3. Cary Grant - Cary was an established star at the start of the decade and maintained that status with a string of popular films: The Philadelphia Story (1940), My Favorite Wife (1940), Suspicion (1941), Notorious (1946), and The Bishop's Wife (1947). His career would continue to thrive in the 1950s as well.

4. John Wayne - The Duke's most significant contribution to the decade may have been his Cavalry Trilogy with director John Ford: She Wore a Yellow RibbonFort Apache, and Rio Grande. But he also scored other critical successes (Red River) and boxoffice hits (Sands of Iwo Jima).
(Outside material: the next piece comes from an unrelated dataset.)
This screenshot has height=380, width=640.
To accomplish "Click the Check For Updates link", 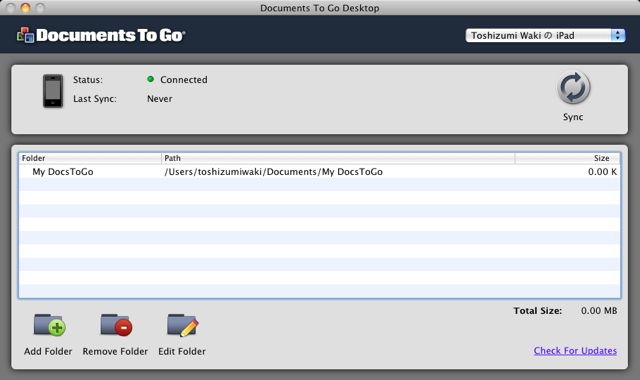I will tap(575, 351).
It's interesting to note that neither Wayne nor Grant served in the Armed Forces during World War II. (Bogart had a stint in the Navy at the end of World War I.)

5. Bette Davis - Although she was perhaps a bigger star during the previous decade, Bette Davis still forged a glittering career in the 1940s with films such as The Letter (1940), The Little Foxes (1941), Now, Voyager (1942), and The Corn Is Green (1945).

Honorable Mentions:  Barbara Stanwyck, Gary Cooper, Bing Crosby, and Bob Hope.